→ WHAT IS REQUIRED
Could you repeat the records shown below exactly as written?

→ INPUT
━━━━━━━━━━━━━━━━━━━━━━━━━━━━━━

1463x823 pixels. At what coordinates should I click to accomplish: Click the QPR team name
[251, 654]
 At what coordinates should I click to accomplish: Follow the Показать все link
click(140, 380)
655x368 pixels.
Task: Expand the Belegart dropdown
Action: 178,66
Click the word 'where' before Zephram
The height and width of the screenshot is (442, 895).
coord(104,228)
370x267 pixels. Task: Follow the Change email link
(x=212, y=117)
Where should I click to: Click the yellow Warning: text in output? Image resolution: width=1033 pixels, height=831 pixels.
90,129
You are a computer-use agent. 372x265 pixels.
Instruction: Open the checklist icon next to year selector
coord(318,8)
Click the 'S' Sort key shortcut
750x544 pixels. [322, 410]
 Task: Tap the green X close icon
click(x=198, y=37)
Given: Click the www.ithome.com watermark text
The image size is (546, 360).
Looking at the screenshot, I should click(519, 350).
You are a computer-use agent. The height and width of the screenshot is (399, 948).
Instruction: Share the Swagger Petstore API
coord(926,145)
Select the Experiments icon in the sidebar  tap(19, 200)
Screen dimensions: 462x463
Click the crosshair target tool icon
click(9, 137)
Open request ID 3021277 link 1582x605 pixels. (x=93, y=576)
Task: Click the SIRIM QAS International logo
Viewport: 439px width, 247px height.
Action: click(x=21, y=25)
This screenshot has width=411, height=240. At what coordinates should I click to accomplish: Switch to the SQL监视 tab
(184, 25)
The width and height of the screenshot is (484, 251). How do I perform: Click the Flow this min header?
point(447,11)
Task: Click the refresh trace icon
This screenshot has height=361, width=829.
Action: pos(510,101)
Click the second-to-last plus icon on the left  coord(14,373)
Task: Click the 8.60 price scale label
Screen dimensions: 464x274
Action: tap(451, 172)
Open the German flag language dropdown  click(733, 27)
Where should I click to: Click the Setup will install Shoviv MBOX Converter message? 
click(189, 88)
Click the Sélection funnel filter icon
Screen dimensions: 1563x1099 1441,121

━━━━━━━━━━━━━━━━━━━━━━━━━━━━━━

→ RESPONSE TO THE EXERCISE
1463x823 pixels. At what coordinates should I click to accomplish: Click the QPR team name
[251, 654]
 At what coordinates should I click to accomplish: Follow the Показать все link
click(140, 380)
655x368 pixels.
Task: Expand the Belegart dropdown
Action: 178,66
Click the word 'where' before Zephram
The height and width of the screenshot is (442, 895).
coord(104,228)
370x267 pixels. Task: Follow the Change email link
(x=212, y=117)
Where should I click to: Click the yellow Warning: text in output? Image resolution: width=1033 pixels, height=831 pixels.
90,129
You are a computer-use agent. 372x265 pixels.
Instruction: Open the checklist icon next to year selector
coord(318,8)
Click the 'S' Sort key shortcut
750x544 pixels. [322, 410]
 Task: Tap the green X close icon
click(x=198, y=37)
Given: Click the www.ithome.com watermark text
The image size is (546, 360).
Looking at the screenshot, I should click(519, 350).
You are a computer-use agent. The height and width of the screenshot is (399, 948).
Instruction: Share the Swagger Petstore API
coord(926,145)
Select the Experiments icon in the sidebar  tap(19, 200)
Screen dimensions: 462x463
Click the crosshair target tool icon
click(9, 137)
Open request ID 3021277 link 1582x605 pixels. (x=93, y=576)
Task: Click the SIRIM QAS International logo
Viewport: 439px width, 247px height.
Action: click(x=21, y=25)
This screenshot has width=411, height=240. At what coordinates should I click to accomplish: Switch to the SQL监视 tab
(184, 25)
The width and height of the screenshot is (484, 251). How do I perform: Click the Flow this min header?
point(447,11)
Task: Click the refresh trace icon
This screenshot has height=361, width=829.
Action: pos(510,101)
Click the second-to-last plus icon on the left  coord(14,373)
Task: Click the 8.60 price scale label
Screen dimensions: 464x274
Action: tap(451, 172)
Open the German flag language dropdown  click(733, 27)
Where should I click to: Click the Setup will install Shoviv MBOX Converter message? 
click(189, 88)
Click the Sélection funnel filter icon
Screen dimensions: 1563x1099 1441,121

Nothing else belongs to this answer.